Die Ausstellung „Marianne Strobl 1865-1917 – Industrie-Fotografin in Wien“ im Verborgenen Museum Berlin zeigt Arbeiten der ersten Industriefotografin der k.u.k. Monarchie.

Eine gigantische Baustelle nimmt den gesamten Bildraum ein. Rechts und links säumen herrschaftliche Häuser die Szenerie, Schaulustige tummeln sich hinter der Baustellenabsperrung und hinter den mit Gardinen behangenen Fenstern. Auf der gesamten Fläche des Bildes, über den Bauplatz verteilt, haben Arbeiter mit Schaufeln in der Hand Stellung bezogen. Bauaufseher, vornehm gekleidet und ohne Schaufel, begutachten und delegieren – ihre privilegierte Position ist klar ersichtlich.

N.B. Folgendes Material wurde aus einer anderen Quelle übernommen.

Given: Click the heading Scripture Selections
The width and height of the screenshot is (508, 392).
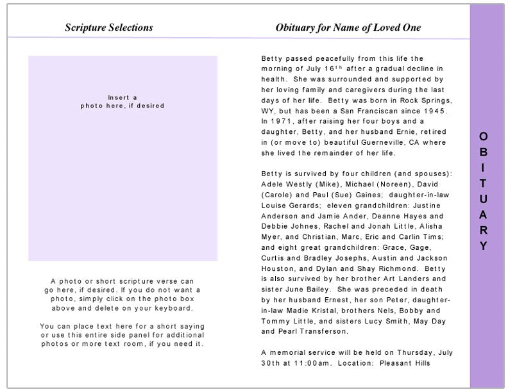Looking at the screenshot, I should (109, 28).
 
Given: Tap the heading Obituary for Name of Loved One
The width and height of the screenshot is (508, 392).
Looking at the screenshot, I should (348, 28).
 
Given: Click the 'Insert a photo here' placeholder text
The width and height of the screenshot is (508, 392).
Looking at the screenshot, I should (123, 102).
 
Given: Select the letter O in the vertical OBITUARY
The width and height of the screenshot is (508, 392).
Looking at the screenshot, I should (483, 136).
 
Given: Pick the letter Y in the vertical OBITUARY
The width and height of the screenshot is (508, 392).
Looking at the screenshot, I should (483, 246).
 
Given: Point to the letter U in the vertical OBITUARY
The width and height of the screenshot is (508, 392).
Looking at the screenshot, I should (483, 199).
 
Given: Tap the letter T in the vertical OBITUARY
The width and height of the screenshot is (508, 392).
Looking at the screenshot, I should (483, 183).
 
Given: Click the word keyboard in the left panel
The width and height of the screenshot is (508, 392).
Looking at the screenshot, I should (174, 308).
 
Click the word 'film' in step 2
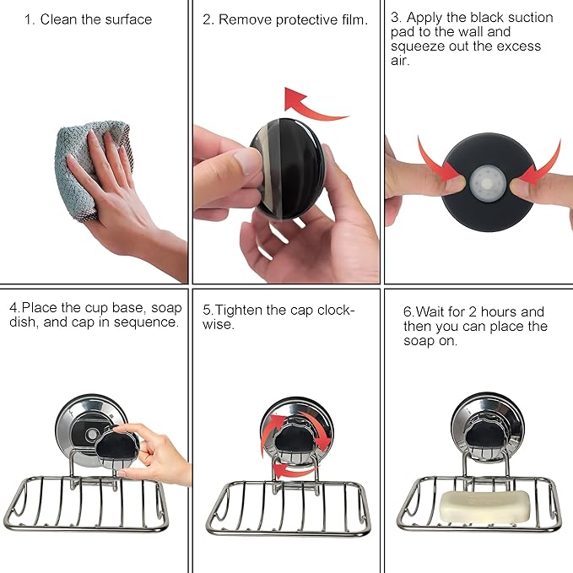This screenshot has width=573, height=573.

Die Aufnahme erinnert an ein Tableau vivant: Sie entstand nicht spontan, sondern wurde inszeniert, die Dargestellten verharren in ihren Positionen, die unterschiedliche Arbeitsschritte andeuten, sie posieren, deuten die tatsächlichen Handlungen regelrecht an. Ihre Blicke laufen auf einen gemeinsamen Punkt zu, werden an jener Stelle gebündelt, wo die über das Geschehen regieleitende Person, der „Specialist für Blitzlicht-Photographien“, hinter der Kamera steht.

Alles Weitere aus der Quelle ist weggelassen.